Szansę na udział w ESL One New York 2017 bezpowrotnie straciło już PRIDE. Poza polską formacją udziału w trwających właśnie eliminacjach nie biorą już również tak znane ekipy, jak FlipSid3 Tactics czy też Renegades. W stawce pozostało jednak kilka innych uznanych drużyn.

W Europie walkę o jedno wolne miejsce kontynuują m.in. Gambit Esports. Niemniej pozbawieni przywództwa Danylo "Zeusa" Teslenki zwycięzcy ostatniego Majora sporo namęczyli się z FlipSid3, nim wreszcie przypieczętowali swój awans. Szyki wschodnioeuropejskiej drużynie pokrzyżować będzie chciało na pewno G2 Esports.

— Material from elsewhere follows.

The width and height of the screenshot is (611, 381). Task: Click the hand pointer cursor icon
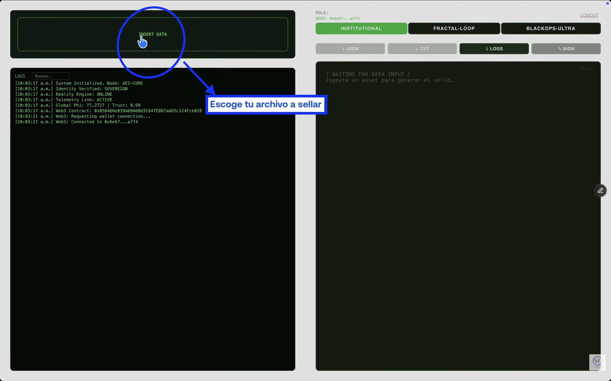point(142,42)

Z kolei na kontynencie północnoamerykańskim przez pewien czas zanosiło się na niespodziankę, gdy odmienione Cloud9 przegrało pierwszą mapę z nieznanym nikomu L4Org. Niemniej koniec końców C9 doprowadziło do szczęśliwego dla siebie zakończenia, czego nie można powiedzieć o Renegades. Ekipa z Antypodów wzmocniona pozyskanym z Fnatic Academy Davidem "Jayzwalkingzem" Kempnerem nie dała rady compLexity Gaming.

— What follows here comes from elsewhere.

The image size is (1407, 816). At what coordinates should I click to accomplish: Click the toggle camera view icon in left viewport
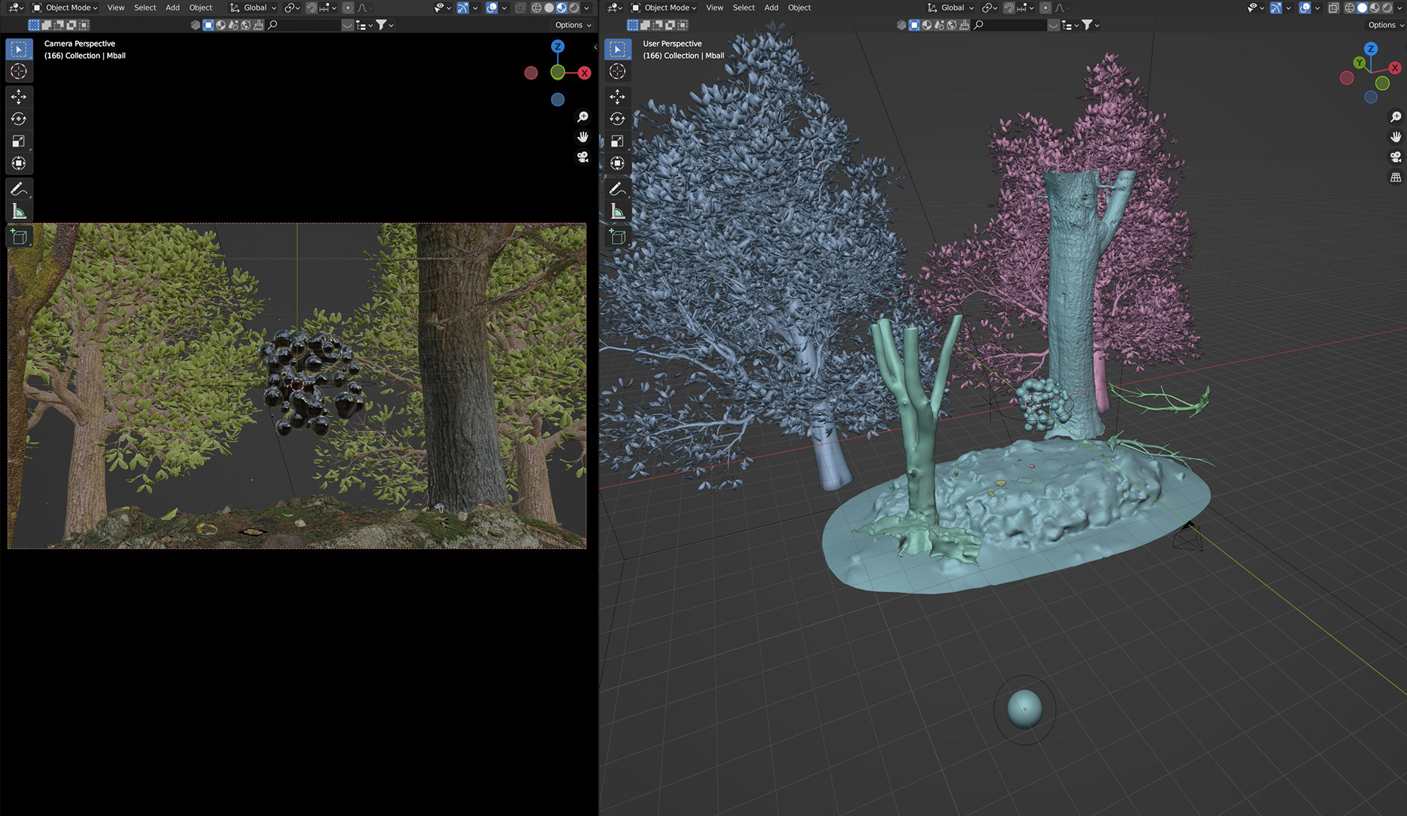click(x=583, y=157)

Niedzielny harmonogram kwalifikacji wygląda następująco:

20 sierpnia
12:00 G2 Esports vs Team EnVyUs BO3
15:00 Gambit Esports vs BIG BO3
21:00 Cloud9 vs compLexity Gaming BO3
00:00 Rise Nation vs Counter Logic Gaming BO3

Ostatecznie awans na ESL One New York 2017 wywalczy jeden zespół z Europy oraz jeden z Ameryki Północnej. Z kolei same zawody obędą się między 14 a 17 września w Brooklyn's Barclays Center. Ich łączna pula nagród osiągnie kwotę 250 tysięcy dolarów.